On 30/11/2009 22:47, Kyle Hamilton wrote:
On Mon, Nov 30, 2009 at 1:07 PM, Ian G<i...@iang.org>  wrote:
I agree.  It breaches that fundamental law of the Iang's mind-space: there
is only one mode, and it is secure.  Break the law, time folds and inverts
on itself, and Mallory slips between your bytes.

'secure' is a state of mind, not too different from 'paranoid'.  The
trade-off is in the amount of time you have to spend assessing
everything as a potential threat.


Indeed, the claim rests on an undefinition ;-)

Let me put it this way, the bottom-up target is to do whatever you can with one mode.
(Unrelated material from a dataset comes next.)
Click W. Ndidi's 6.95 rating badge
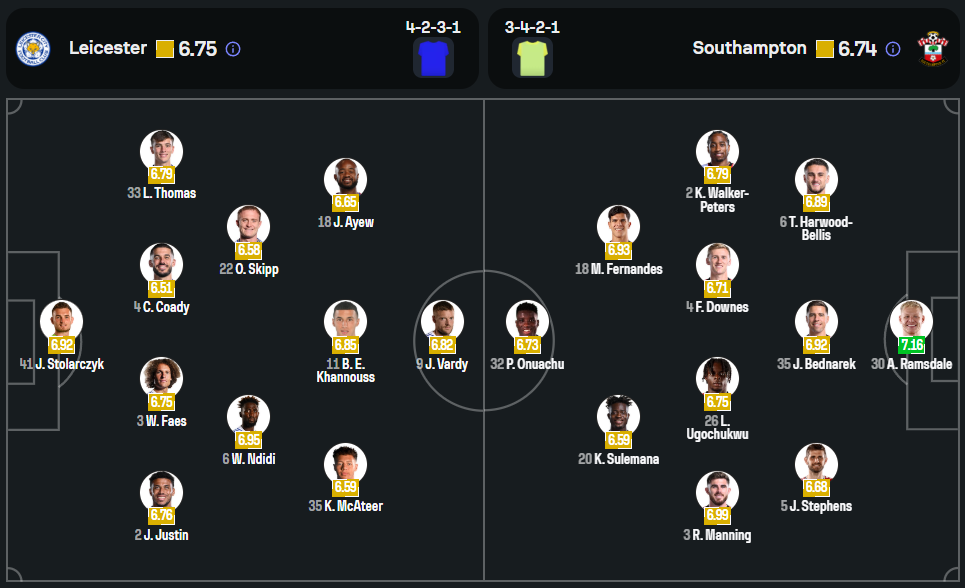This screenshot has height=588, width=965. (248, 439)
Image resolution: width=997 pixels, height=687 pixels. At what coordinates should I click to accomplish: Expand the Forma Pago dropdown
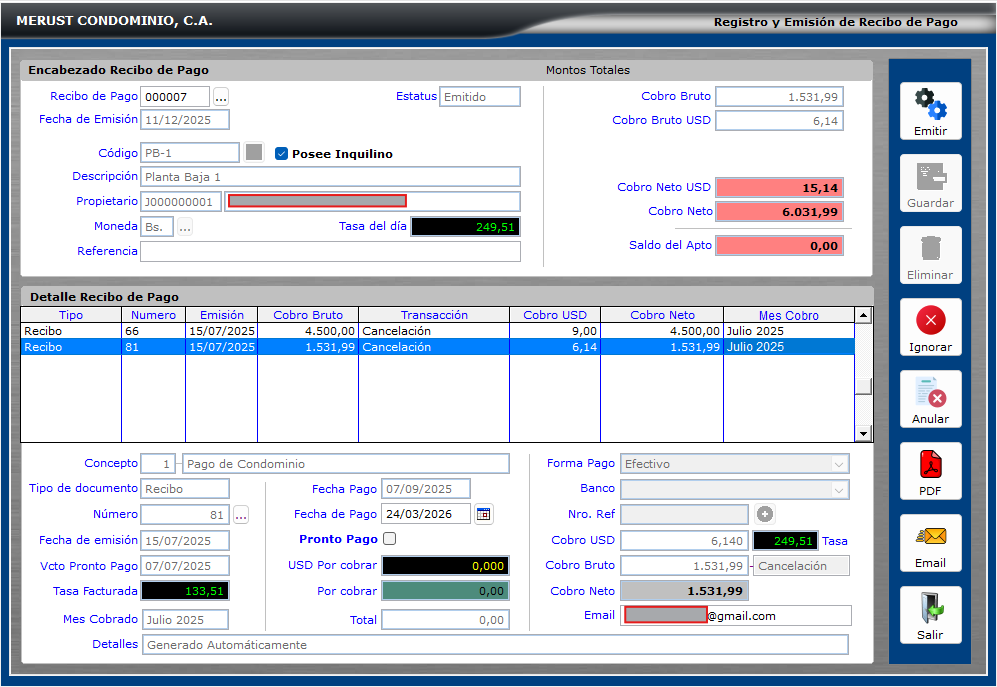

The top-down target is to do whatever you can to meet the application need. With one mode.


Twitter was breached.  Before they disabled renegotiation on their
servers, the status message POST update was POST [...], and then their
Basic-encoded username and password.  Someone injected prior bytes
before allowing the renegotiation, and every time someone was
intercepted, that someone's status message changed to a whole bunch of
usernames and passwords.


I stand corrected! I heard it was demo'd, I didn't hear it was breached? Was the attack more of a nuisance attack? How serious are the damages?


...but that's a
bug in HTTP, and we don't talk about HTTP here.)


Well, we shouldn't do architecture here.  Other parts, well said.